I think you are putting your own projection on things here. Nobody said it's not OK for newbies to feel nervous or anxious or denying that there can be anxiety in being in a new environment or starting a new thing. I get it. They are out of their comfort zone. But it is their responsibility for how they feel. And typically growth comes from pushing ourselves through this kind of discomfort.
I am a longtime gym goer and I've never seen a newbie treated rudely or looked down upon. It is also no one else's responsibility to make sure the newbie feels ok. If someone chooses to do that, great. That is an act of kindness. But no one responsible for anyone but themselves. That applies to both the newbies and existing gym goers.
My own personal perspective is a general cynicism toward resolutioners knowing that many will wash out. But also a few will stick and make a real life change. And that's fabulous! Also, it's a pain in the butt for regular gym goers for the gym to be crowded and for it to take much longer to get your own routine done while on a tight time schedule. It is a short term issue and it happens every year. After a month or so, the washouts washout and the perserverers perservere.
I totally understand what you are saying but that it is a pain in the butt their are more people in the gym and it takes you longer and waiting for people to wash out. Why not root for more people to stick with it and continue on the path? I go to the gym regularly and avoid certain time because it is busier. I always think it is awesome so many are there and sad that in a month or two less than half will probably still be there. Again this is my perception of what you stated and is biased from my frame of reference.

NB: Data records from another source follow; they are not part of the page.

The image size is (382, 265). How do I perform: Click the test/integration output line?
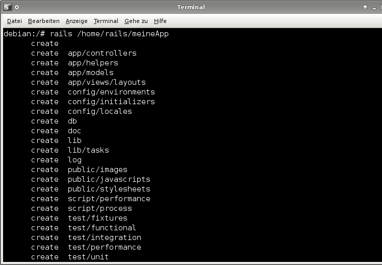pos(104,237)
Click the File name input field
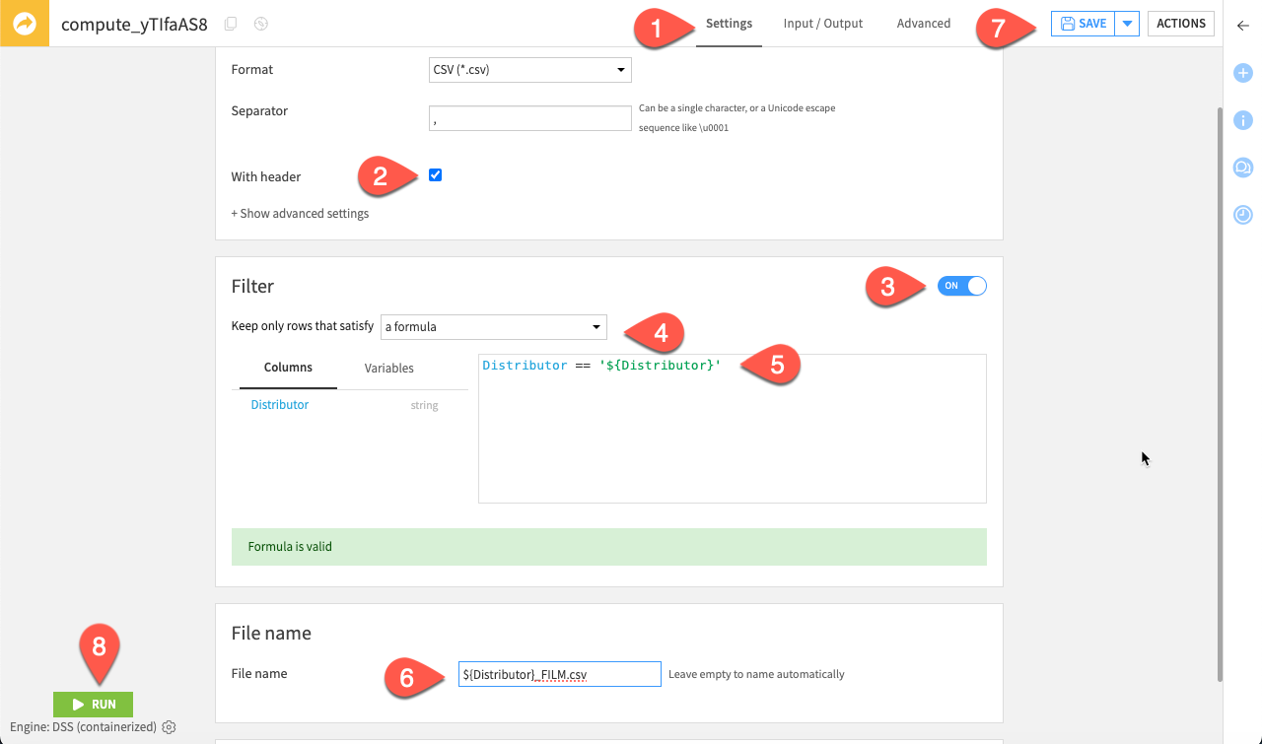Viewport: 1262px width, 744px height. [559, 674]
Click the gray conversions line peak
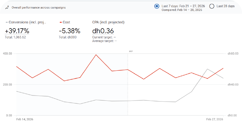This screenshot has height=126, width=242. pos(207,69)
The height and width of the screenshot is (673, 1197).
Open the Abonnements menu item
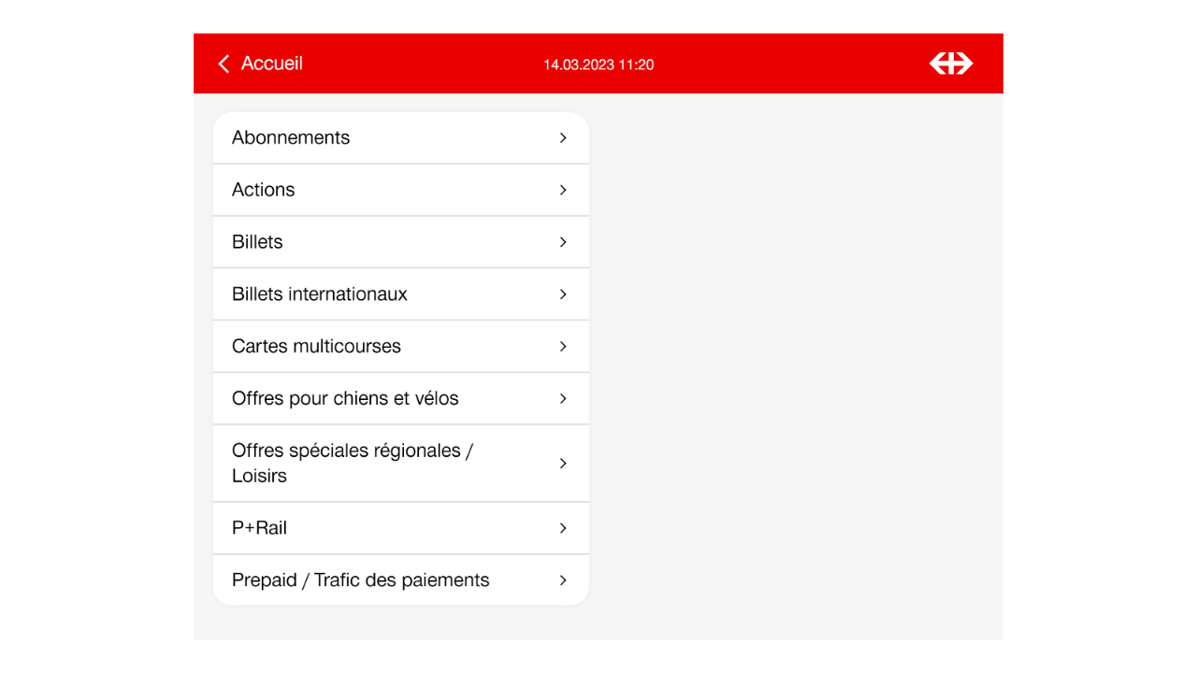pos(291,137)
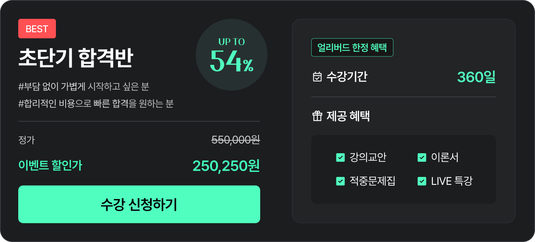535x242 pixels.
Task: Toggle the 강의교안 checkbox
Action: point(340,157)
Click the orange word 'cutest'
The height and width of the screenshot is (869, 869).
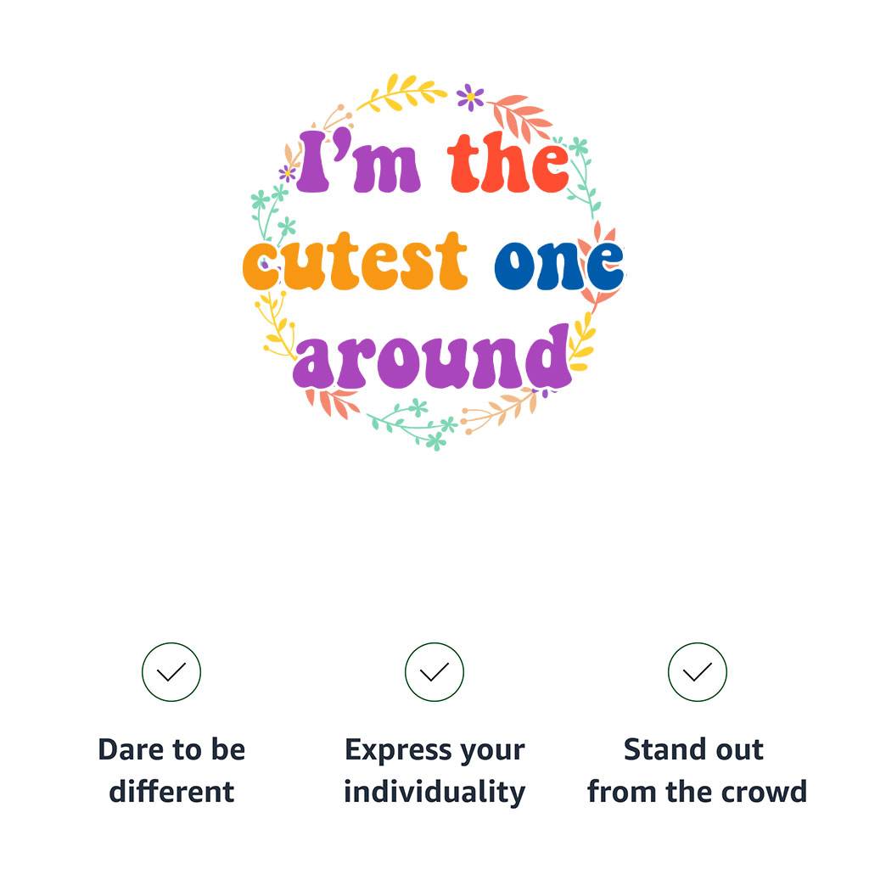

I am glad to hear that no one is this very small sample has ever seen a newbie or anyone treated rudely or looked down upon. Maybe there is hope that civility is making a comeback.
Here is where you and I differ. It is not my responsibility to "root" for anyone. It's my responsibility to do me and it's other people's responsibility to do them. If I choose to encourage others, that is my choice but I don't owe that to anyone. And they don't owe that to me. Personal responsibility ourselves. IMHO, if this was practiced more widely, the world would be a better place.
That definitely is your right and I cannot project my views on to you. I do not think it is your or anyone's responsibility. And when I say root, I mean to hope that people are successful. Personally, I hope that everyone is successful in what they choose to do. If they continue to stay on the path to fitness and the gym is more crowded, then so be it.
I agree that everyone has a personal responsibility to take care of themselves. I am not saying you are doing this, but I think that people should not openly hope others fail to make their existence easier. To me it sounds like you are not hoping for failure just personal responsibility. And I agree with that 100%
I don't think anyone hopes that others fail. I think the whole inconvenience thing that can be an irritant to regular gym members is getting blown way out proportion here. From years of experience, it is pretty obvious that there are going to be washouts in the first month or so. I don't think anyone wishes for that. It's just an acknowledgement of a fact. I'm not sure why you or others think there are those looking to intimidate others or wishing for others to fail. Have you experienced this first hand?
As I said in my post, I did not think that you felt that way.
I have seen behavior in the gym where others were trying to be intimidating and disrespectful to others and I do not go to that gym any longer. I made it a point to confront them and also pointed it out to the staff. I have overheard people talking and hoping that the new ones washout sooner than later and they will be glad when they are gone. I have seen it in these forums as well. I have also unfriended people on here who shared that view. So yes, I have witnessed it firsthand.
Sadly, we can't make the world jerk free and there are going to be some anywhere you go. This kind of thing should be reported to staff and they should handle it.
I belonged to an MMA gym and there were some hardcore types there who were kind of intimidating just by their presence without really trying. But they were all nice guys who were just into their sport and the management of the gym would not have tolerated any baloney.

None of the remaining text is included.